Maternal death is defined as one that occurs during pregnancy or within 42 days of the end of a pregnancy, irrespective of the duration and site of the pregnancy, from any cause related to or aggravated by a woman's pregnancy, but not from accidental or incidental cause. Maternal mortality rates are calculated as the number of maternal deaths in a calendar year divided by the number of live births for the same period, multiplied by 100,000. The number of live births used in the denominator is an approximation of the population of pregnant women who are at risk of a maternal death. The numerator is calculated using data from the Final Mortality File from NCHS, included in these deaths assigned an underlying cause of death ICD-10 code of A34, O00-O95, or O98-O99. The denominator is calculated using data from the Natality File from NCHS.

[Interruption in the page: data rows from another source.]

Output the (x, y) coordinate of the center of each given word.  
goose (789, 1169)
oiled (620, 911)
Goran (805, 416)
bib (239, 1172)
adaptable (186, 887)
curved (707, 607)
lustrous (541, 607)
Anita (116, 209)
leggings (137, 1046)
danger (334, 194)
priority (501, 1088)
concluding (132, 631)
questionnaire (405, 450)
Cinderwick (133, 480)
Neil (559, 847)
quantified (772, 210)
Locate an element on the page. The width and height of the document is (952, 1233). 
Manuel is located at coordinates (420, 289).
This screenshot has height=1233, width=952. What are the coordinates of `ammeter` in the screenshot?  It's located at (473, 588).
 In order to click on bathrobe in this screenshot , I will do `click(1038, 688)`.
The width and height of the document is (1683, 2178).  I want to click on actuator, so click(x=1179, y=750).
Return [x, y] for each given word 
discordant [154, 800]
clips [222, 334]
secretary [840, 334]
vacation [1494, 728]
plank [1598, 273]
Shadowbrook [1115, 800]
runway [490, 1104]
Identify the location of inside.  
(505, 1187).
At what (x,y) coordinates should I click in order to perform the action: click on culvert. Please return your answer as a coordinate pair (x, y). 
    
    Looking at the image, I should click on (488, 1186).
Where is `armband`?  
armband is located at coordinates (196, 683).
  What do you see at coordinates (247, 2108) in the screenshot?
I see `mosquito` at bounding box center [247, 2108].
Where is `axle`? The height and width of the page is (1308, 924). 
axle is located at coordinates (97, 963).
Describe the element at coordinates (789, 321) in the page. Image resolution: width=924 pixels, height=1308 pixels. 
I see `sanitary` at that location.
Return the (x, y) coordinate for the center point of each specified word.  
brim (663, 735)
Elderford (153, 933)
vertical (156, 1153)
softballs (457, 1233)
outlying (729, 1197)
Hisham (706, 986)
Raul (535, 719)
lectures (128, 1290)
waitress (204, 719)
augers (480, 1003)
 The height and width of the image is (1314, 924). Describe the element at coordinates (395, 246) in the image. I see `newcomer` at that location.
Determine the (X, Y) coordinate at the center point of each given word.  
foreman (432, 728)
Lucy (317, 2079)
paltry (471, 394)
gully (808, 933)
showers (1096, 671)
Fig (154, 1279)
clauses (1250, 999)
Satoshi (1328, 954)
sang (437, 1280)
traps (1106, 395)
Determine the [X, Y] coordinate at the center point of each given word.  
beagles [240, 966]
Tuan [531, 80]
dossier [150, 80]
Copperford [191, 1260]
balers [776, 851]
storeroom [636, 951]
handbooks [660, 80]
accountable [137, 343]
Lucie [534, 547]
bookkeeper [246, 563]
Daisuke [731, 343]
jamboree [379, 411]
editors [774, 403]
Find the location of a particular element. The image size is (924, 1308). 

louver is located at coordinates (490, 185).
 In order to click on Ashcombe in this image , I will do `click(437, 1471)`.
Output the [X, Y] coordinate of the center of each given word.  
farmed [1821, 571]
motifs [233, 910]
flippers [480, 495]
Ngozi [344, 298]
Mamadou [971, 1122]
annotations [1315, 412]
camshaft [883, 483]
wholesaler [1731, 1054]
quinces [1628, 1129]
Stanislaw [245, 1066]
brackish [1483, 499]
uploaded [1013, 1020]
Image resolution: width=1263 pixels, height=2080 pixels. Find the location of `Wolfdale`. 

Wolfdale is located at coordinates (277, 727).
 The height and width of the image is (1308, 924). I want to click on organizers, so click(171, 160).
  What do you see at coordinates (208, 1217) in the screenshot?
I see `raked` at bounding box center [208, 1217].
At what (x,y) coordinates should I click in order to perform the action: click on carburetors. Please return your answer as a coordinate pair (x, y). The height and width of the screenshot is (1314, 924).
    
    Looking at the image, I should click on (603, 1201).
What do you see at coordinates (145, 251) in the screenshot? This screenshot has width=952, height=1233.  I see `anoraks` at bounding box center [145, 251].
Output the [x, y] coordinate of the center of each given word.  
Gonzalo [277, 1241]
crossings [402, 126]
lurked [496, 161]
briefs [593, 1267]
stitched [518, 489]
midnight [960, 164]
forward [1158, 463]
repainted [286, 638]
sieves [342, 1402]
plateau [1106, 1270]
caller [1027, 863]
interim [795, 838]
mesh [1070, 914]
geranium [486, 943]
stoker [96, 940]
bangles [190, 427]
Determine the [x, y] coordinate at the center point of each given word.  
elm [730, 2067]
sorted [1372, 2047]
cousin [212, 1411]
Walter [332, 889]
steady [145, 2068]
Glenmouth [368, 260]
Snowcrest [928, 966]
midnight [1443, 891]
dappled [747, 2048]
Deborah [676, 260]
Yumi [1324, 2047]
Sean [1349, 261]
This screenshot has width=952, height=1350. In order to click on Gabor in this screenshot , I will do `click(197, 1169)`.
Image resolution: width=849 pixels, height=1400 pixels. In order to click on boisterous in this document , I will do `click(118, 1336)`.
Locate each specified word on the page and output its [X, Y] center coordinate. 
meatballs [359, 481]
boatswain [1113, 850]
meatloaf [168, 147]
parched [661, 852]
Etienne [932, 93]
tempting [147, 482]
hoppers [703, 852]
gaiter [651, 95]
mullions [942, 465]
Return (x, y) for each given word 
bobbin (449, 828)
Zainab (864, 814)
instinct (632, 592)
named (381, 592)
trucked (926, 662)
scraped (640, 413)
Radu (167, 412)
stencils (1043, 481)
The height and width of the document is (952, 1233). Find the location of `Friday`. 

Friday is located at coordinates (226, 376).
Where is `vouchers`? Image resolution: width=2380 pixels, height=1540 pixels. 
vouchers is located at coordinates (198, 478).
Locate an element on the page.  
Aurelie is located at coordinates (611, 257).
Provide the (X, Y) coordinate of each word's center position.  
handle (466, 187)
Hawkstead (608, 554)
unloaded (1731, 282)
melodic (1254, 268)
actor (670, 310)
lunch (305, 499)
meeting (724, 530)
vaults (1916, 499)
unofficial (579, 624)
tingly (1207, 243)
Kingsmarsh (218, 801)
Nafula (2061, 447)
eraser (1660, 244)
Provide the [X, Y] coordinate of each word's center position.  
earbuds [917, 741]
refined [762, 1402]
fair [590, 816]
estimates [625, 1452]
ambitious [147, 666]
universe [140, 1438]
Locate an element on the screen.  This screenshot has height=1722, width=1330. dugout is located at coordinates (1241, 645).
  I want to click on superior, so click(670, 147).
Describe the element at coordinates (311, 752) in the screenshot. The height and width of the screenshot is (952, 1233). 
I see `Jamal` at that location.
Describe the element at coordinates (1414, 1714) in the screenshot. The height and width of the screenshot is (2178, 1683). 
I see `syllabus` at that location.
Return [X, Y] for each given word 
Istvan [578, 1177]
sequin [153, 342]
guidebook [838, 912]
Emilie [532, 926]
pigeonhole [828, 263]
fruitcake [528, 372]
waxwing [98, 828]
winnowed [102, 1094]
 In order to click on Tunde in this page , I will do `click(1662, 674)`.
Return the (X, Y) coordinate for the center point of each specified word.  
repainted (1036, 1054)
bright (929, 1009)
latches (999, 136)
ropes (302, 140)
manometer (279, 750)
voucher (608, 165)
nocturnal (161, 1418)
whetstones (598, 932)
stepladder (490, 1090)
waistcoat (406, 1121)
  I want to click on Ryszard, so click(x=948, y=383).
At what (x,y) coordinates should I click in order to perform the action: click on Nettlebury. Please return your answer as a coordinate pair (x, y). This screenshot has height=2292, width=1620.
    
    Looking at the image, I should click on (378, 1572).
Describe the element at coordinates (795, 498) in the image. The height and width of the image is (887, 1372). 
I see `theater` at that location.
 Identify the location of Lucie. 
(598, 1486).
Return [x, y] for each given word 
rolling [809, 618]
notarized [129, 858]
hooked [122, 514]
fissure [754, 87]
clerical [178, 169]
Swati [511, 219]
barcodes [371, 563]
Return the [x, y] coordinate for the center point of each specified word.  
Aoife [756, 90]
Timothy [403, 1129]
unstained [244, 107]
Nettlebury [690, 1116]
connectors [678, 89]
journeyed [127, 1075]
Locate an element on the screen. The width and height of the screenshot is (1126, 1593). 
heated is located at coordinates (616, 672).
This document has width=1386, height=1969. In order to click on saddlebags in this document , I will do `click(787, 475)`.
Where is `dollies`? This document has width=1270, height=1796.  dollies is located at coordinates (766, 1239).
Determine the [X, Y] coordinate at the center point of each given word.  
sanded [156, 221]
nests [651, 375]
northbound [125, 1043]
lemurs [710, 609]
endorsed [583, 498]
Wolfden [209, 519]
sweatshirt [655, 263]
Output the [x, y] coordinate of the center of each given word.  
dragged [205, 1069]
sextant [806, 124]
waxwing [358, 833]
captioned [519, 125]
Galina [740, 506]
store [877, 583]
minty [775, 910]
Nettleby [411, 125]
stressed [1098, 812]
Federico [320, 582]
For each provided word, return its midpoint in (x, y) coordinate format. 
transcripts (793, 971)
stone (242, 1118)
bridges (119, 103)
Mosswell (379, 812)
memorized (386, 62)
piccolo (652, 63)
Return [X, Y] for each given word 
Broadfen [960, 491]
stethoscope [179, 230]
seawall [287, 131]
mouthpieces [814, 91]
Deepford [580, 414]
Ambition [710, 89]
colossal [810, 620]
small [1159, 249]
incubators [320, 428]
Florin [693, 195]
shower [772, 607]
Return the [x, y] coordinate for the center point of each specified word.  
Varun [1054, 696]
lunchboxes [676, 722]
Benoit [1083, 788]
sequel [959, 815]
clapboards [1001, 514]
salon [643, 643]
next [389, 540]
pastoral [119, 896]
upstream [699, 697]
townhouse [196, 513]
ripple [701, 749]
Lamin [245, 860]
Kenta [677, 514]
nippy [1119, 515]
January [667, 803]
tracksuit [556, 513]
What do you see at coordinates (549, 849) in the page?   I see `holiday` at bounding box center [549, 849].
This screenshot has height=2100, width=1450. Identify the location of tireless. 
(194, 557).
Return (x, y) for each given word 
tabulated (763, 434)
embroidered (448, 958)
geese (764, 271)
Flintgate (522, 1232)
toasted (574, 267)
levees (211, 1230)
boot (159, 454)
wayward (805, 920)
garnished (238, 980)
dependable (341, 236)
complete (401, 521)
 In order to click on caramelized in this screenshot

Impact of Death Certificate Revision on Maternal Mortality Rates
The 2003 revision of the U.S. Standard Certificate of Death introduced a standard question format for maternal deaths and a separate pregnancy status item on the death certificate resulted in the identification of more maternal death. Therefore data beginning in 2003 may not be comparable to previous years.(1) To date the following states on the PeriStats web site have implemented the 2003 revision:
- 2003: CA, ID, MT, NY
- 2004: MI, NJ, OK, SD, WA, WY
- 2005: CT, FL, KS, NE, NH, SC, UT
- 2006: NM, OR, RI, TX, DC
- 2007: DE, OH
This section of the web site will be updated as additional states implement the 2003 U.S. Standard Certificate of Death.
1. Hoyert DL, Heron MP, Murphy SL, Kung H. Deaths: Final Data for 2003. National vital statistics reports; vol 54 no 13. Hyattsville, MD: National Center for Health Statistics. 2006.